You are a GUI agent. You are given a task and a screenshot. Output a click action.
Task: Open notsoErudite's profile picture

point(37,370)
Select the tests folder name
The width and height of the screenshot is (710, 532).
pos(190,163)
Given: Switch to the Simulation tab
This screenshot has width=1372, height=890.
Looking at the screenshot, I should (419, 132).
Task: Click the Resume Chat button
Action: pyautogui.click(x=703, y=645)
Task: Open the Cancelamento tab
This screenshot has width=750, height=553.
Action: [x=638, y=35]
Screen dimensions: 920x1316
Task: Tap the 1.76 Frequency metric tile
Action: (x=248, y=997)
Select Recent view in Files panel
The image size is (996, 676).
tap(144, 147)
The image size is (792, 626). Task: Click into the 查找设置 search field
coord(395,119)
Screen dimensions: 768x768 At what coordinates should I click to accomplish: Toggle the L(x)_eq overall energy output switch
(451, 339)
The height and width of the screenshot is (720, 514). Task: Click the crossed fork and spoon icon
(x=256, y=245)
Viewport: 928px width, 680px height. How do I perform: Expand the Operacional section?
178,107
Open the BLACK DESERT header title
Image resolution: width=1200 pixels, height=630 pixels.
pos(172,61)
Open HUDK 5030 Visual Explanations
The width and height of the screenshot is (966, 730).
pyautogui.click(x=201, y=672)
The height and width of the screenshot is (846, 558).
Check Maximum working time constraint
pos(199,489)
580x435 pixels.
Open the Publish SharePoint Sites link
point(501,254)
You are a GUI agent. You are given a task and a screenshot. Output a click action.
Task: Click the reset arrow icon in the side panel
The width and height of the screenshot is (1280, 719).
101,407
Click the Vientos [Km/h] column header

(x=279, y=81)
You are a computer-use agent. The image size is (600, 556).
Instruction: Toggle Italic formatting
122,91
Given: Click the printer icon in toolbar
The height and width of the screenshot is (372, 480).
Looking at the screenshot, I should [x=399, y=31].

TASK DETAILS =
Return, unchanged, the run of lines above that opens with the line containing "The image size is (996, 676)." and closes with the line containing "580x435 pixels.". Include both.

REPLY TO THE TASK =
The image size is (996, 676).
tap(144, 147)
The image size is (792, 626). Task: Click into the 查找设置 search field
coord(395,119)
Screen dimensions: 768x768 At what coordinates should I click to accomplish: Toggle the L(x)_eq overall energy output switch
(451, 339)
The height and width of the screenshot is (720, 514). Task: Click the crossed fork and spoon icon
(x=256, y=245)
Viewport: 928px width, 680px height. How do I perform: Expand the Operacional section?
178,107
Open the BLACK DESERT header title
Image resolution: width=1200 pixels, height=630 pixels.
pos(172,61)
Open HUDK 5030 Visual Explanations
The width and height of the screenshot is (966, 730).
pyautogui.click(x=201, y=672)
The height and width of the screenshot is (846, 558).
Check Maximum working time constraint
pos(199,489)
580x435 pixels.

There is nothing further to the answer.